For professional reasons, I’ve been reading more press than usual. Now and then a subject catches my attention. I recently came across an article I intend to keep, translate and offer to my divers: the bachelor ones!


I’m not an avid newsreader. I just like to have an idea of what is going on and for that I have Paul’s morning highlights, besides other work activities I do. I don’t like to obsess about the news. I like the news as an exercise of free thought.


So I read the press selecting material corresponding to my own ideas and tastes or – rarely – if it surprises me. For instance, in a well-known magazine I recently found that I am not the only one thinking mirrors are fat big liars. The article points out that people perceive themselves thinner or fatter than they really are. So, the article reads, “the first step might be to find an objective arbiter.” Though I think it’s a reasonable advice, I was left wondering how someone would react if by chance I approach and ask:


“Would you mind to be my mirror?”


The following page left me completely startled. I heard of all kind of assassinations, but stabbing words is simply absurd. It seems that the publishers of an English dictionary want to eliminate words less used to make room for new ones. 


Hey, I thought people should decide whose words go or stay! I though more words mean a richer language! I just want to show my deepest sympathy and solidarity to the word lovers who think this is a dumb idea. I can say I am against and here I add the reason why I don’t like it at all.


Words are not only a privilege of restrict groups. They have a broader value that goes beyond the borders of a region, a country, a continent or a specific group of users.


Some words those publishers think to be useless are very much alive in other languages and it’s a shame to see someone doing steps to separate people instead of bringing them together.


Oppugnant is pretty used in Portuguese, my first language. It sounds like oponente, though we use more opositor. Nitid is an everyday word for us: nítido. I believe mansuetude translates into Portuguese in one of my favorite words: mansidão. The adjective apodeitic has a Portuguese relative sounding like apodíctico. Caducity, the word I would use to quality people wanting to kill words, is in Portuguese very much alive as caducidade.
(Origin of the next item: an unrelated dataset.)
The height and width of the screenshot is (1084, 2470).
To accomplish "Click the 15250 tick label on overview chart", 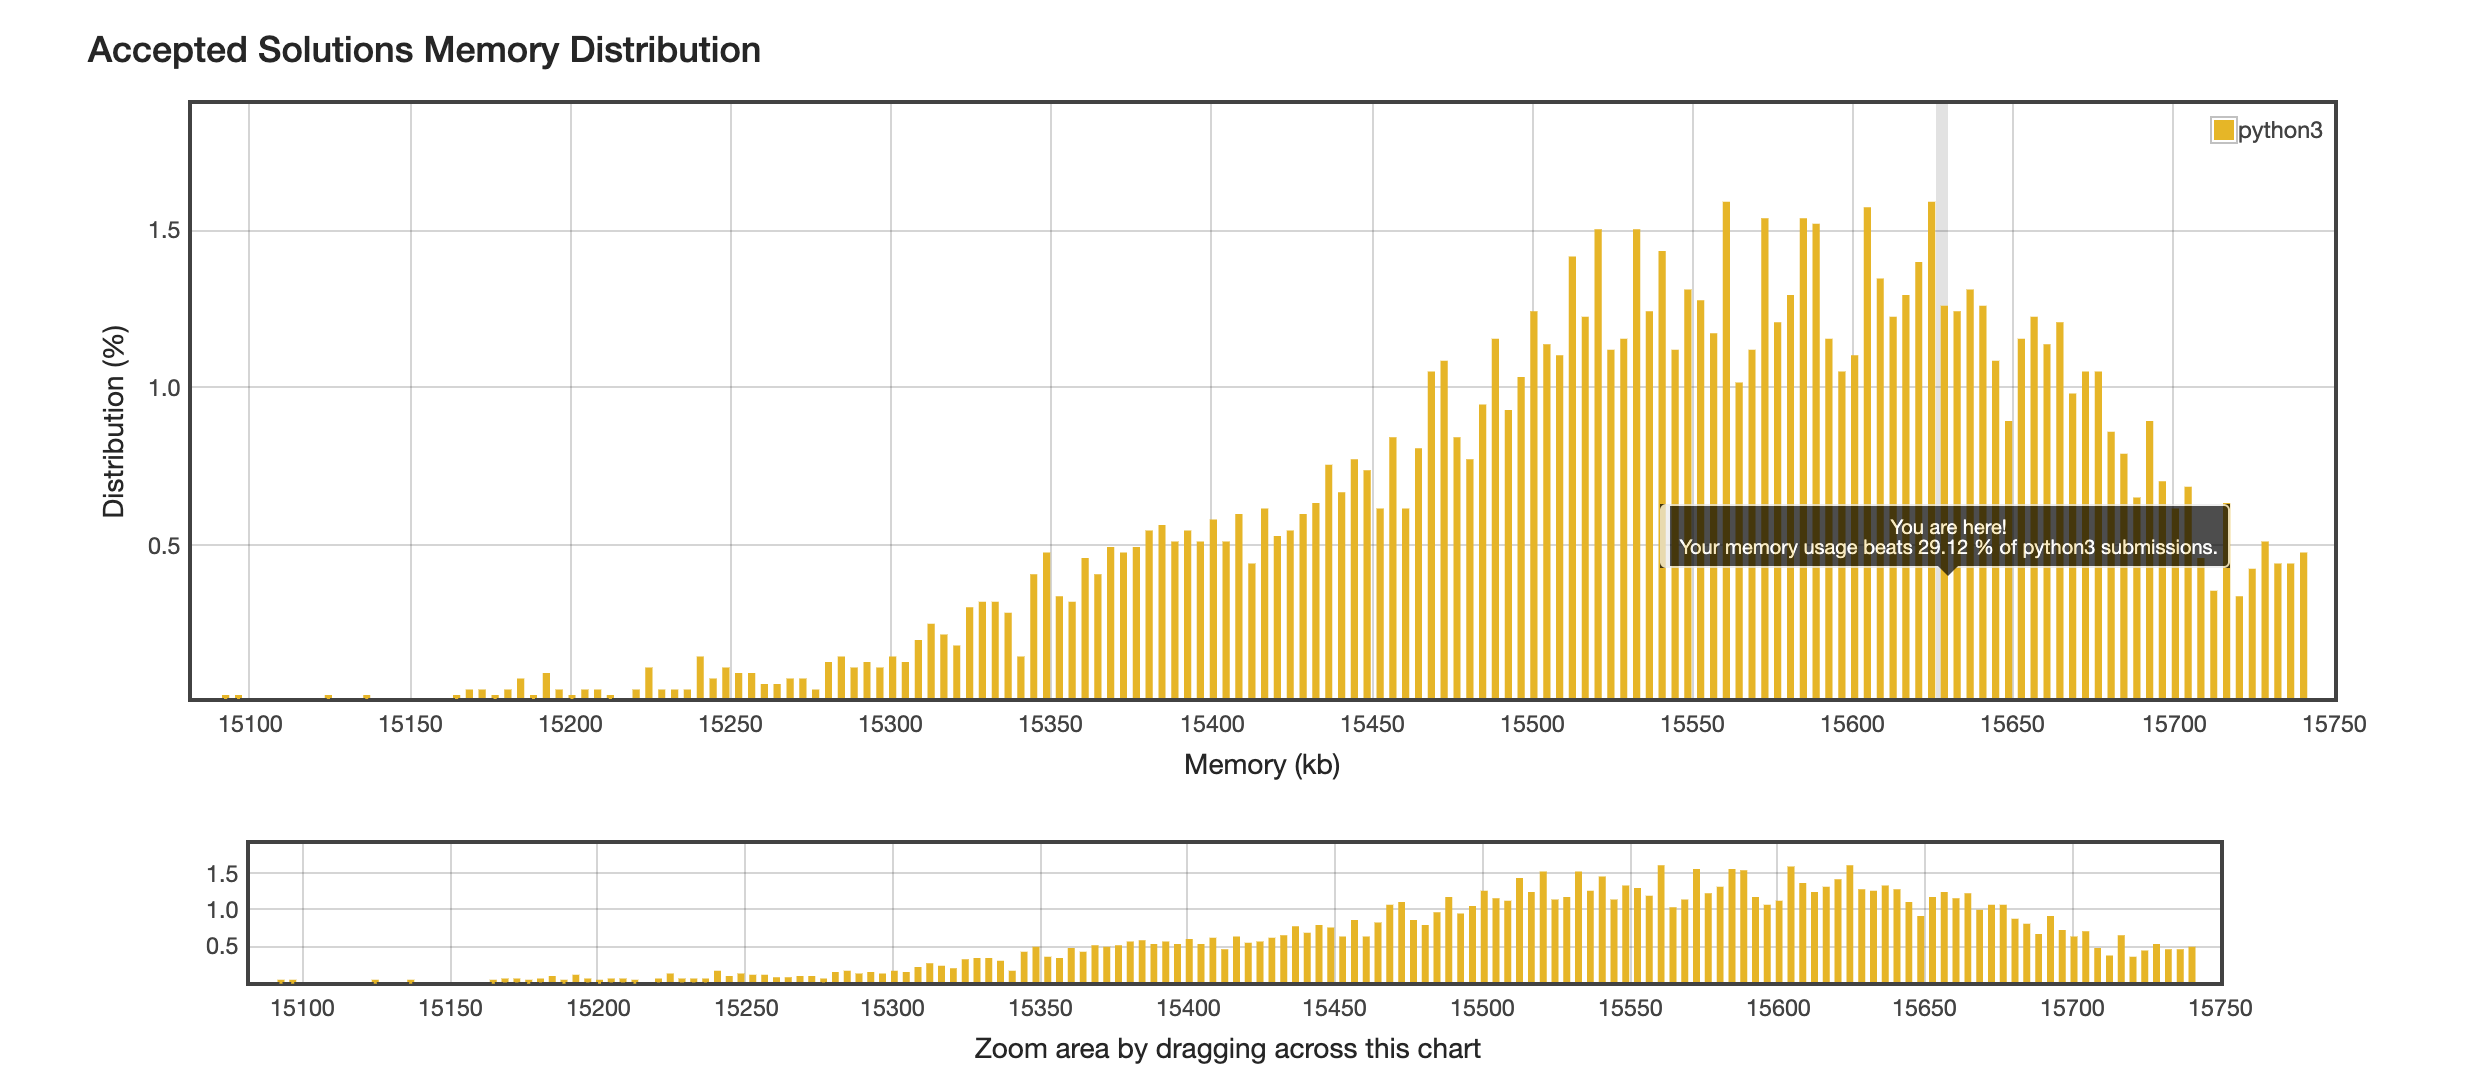I will [746, 1008].
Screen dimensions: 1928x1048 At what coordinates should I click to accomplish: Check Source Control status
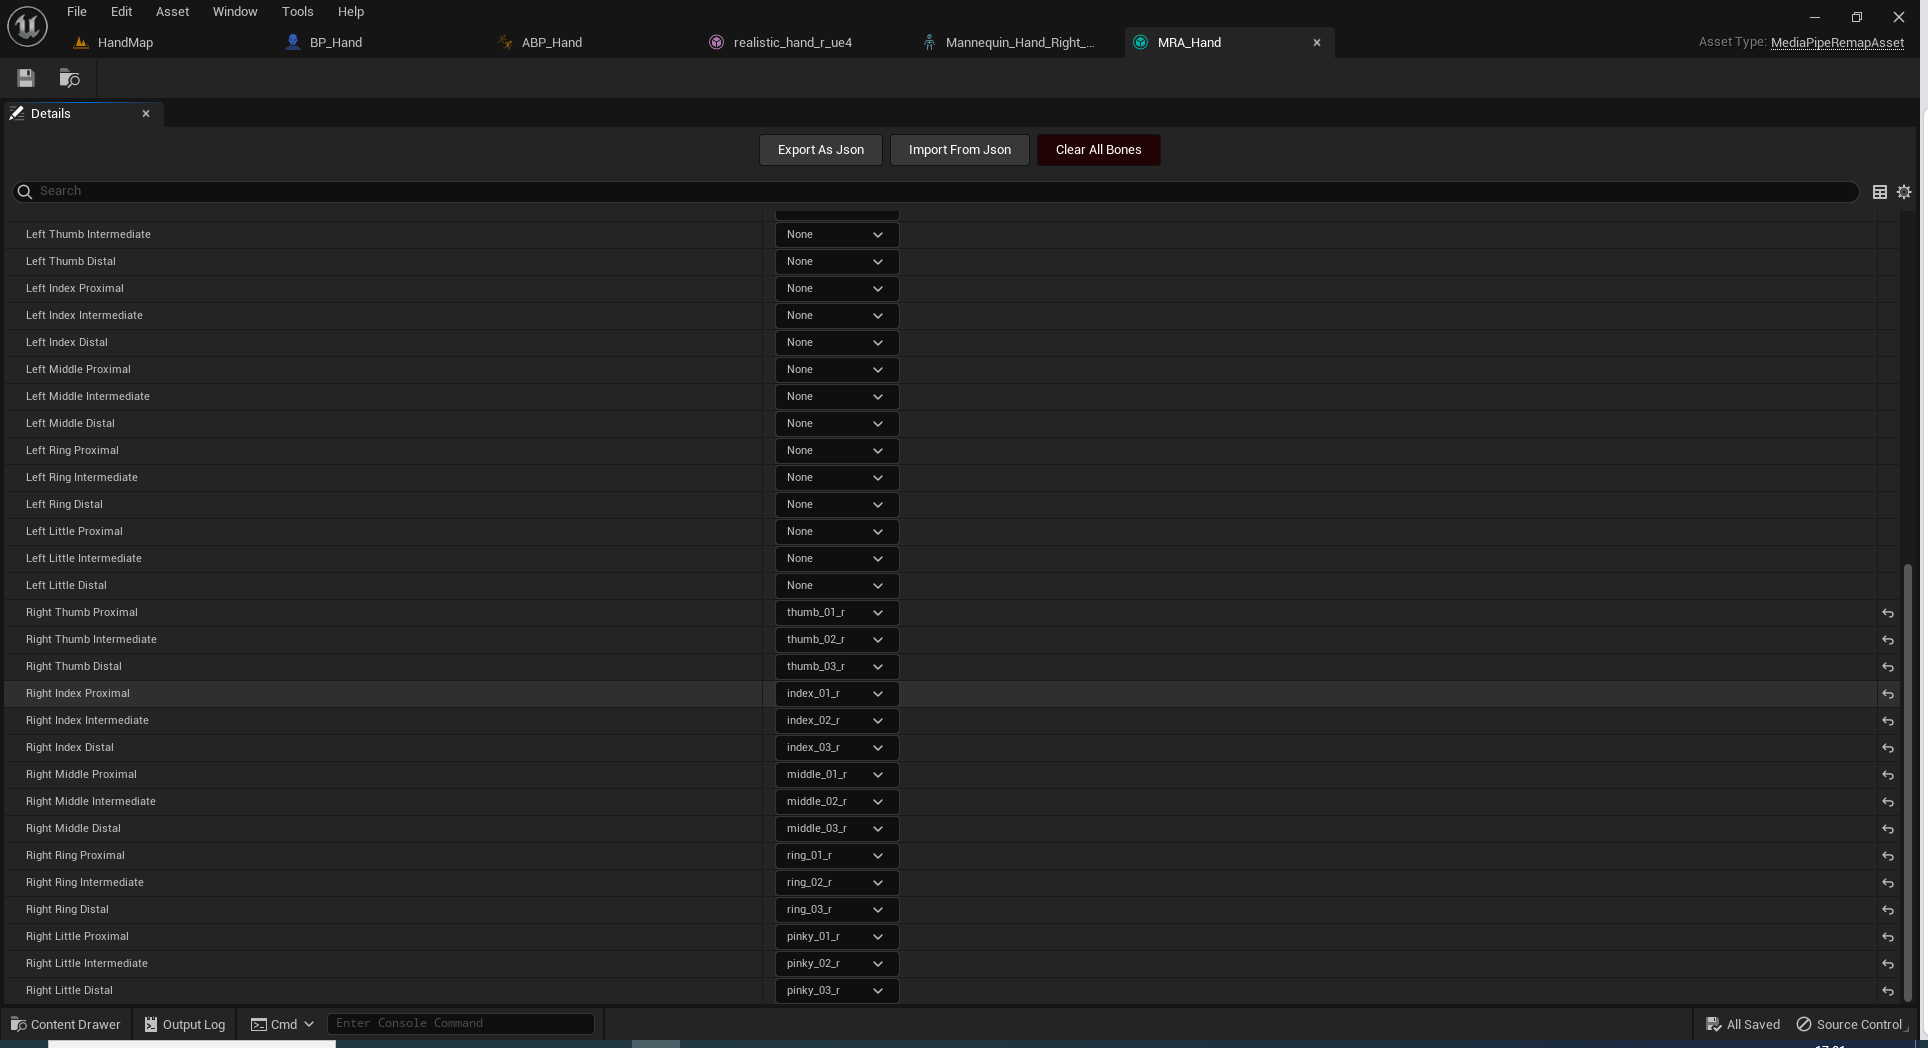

There are words I cannot identify in my own language (e. g. fubsy or embrangle….), but they sound so beautifully I can only ask: why?


And to end this note about the international (add historical, literary, cultural…) value of words, I sellect agrestic. If not for any other reason, agrestic is agreste, the word Jorge Amado picked for his well-loved novel “Tieta do Agreste”!


I don’t have anything against new words. I just think people don’t communicate better if the list available is shorter!